Despite receiving a written response to the new tax-measures from the chamber, the government is yet to invite miners to talks, he said. The main uncertainty, according to him, surrounds the profit threshold upon which the proposed 10 percent windfall tax will take effect.

“There’s huge uncertainty; meanwhile, it’s a new year and companies have to plan. We want clarity and certainty, so that when we’re planning we know exactly what we’re planning for,” he said.

The 2012 budget hiked the industry’s corporate tax-rate by 10 percentage points to 35 percent, and said miners will be subjected to an extra windfall-profit tax of 10 percent.

The budget also announced that the capital allowance rate on declared profits, which allows companies to recover a fraction of their fixed-asset investments before taxation, will fall from 80% to 20% for five years effectively expanding the profit-base that can be taxed by the state.

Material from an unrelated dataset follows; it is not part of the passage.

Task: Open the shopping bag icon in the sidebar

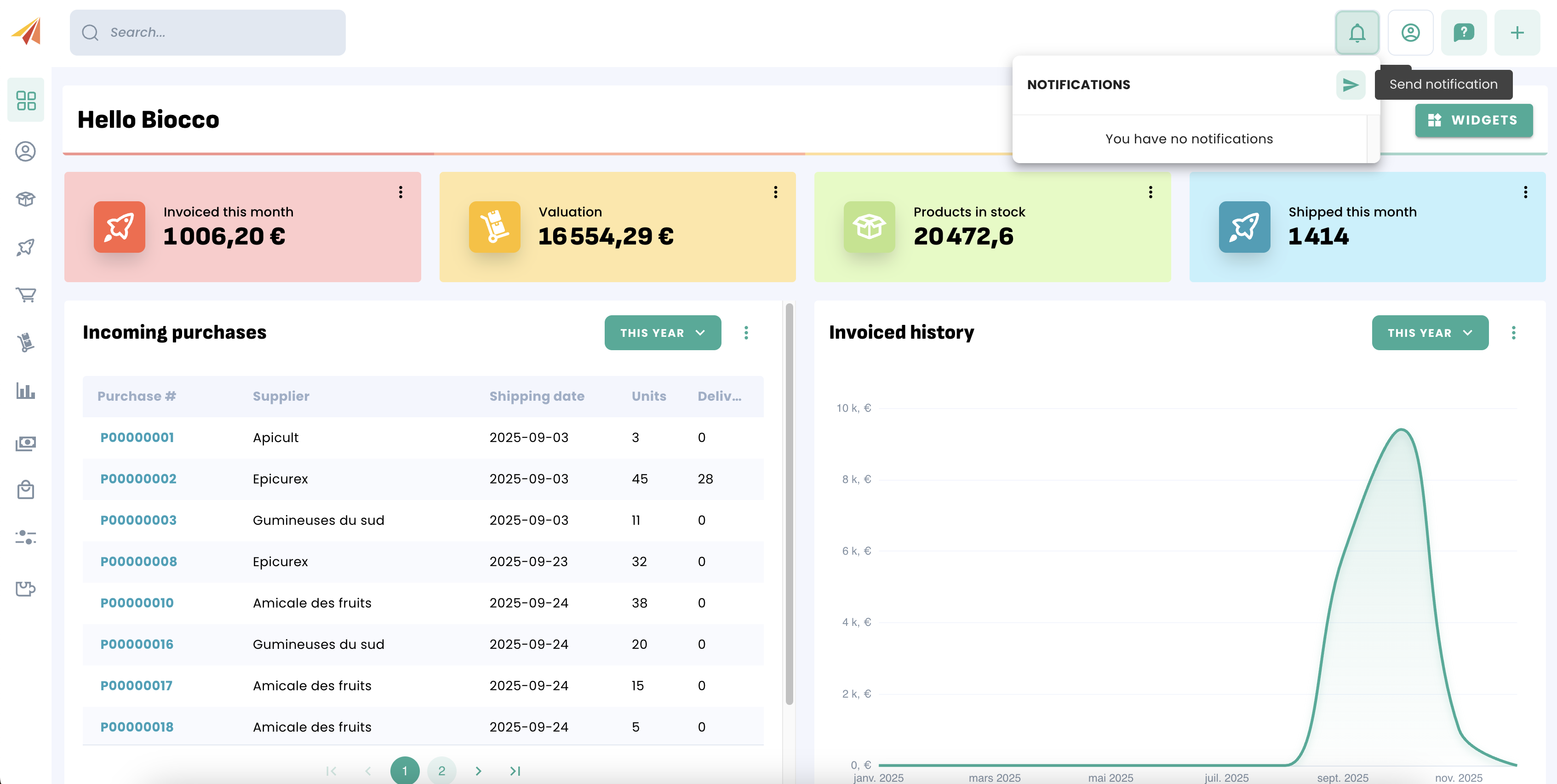Action: pos(26,489)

Dr. Aubynn said the chamber, in its response, addressed the implications of the new measures for the industry. “We drew government’s attention to the fact that this could possibly lead to a decline in investment. We pointed out that increases in gold prices should not be confused with increases in profits.

“We also took exception to some of the things said in the budget -- like the charge that there is a lack of transparency in the industry. We were very disappointed at that.”

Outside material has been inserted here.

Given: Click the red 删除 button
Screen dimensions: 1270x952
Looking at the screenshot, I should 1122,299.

The government, meanwhile, says it is pursuing a “fair and transparent sharing of the benefits and windfall gains from the exploitation of the country’s precious and irreplaceable natural resources.”

According to Finance Minister Dr. Kwabena Dufffour, the country “did not benefit at all” from the gains in commodity prices, especially gold, during the recent financial crisis when most metal prices peaked.

Duffuor also revealed the state is looking to review contracts with miners, a proposition that could throw up some hurdles given the existence of so-called “stability agreements” which contain a number of fixed clauses and conditions.

Mining companies, since the tax-measures were unveiled, have been deeply worried about the impact on their operations and future investments.

In the wake of the announcement, Gold Fields, the world’s fourth-largest gold producer, said that planned investments worth about US$1billion at two of its mines in Ghana were in danger of being cancelled.

While defenders of the tax-hikes point out that they are necessary to put Ghana on a par with other countries in the sub-region, Dr. Aubynn said that argument fails to consider the cost environments, which are different between the countries.

Nigeria already has a 10% windfall tax, and levies an industry corporate tax rate of 30%. In uranium-rich Niger, the corporate tax is 45% and royalties are levied at a rate of 5.5% of revenues – compared to 5% in Ghana.

But the Chamber of Mines boss said most miners in Ghana mine ore of low grade, which is costlier than the high-grade ore mined in neighbouring countries. Mining companies in Ghana also do more for their communities than others in the sub-region, he said.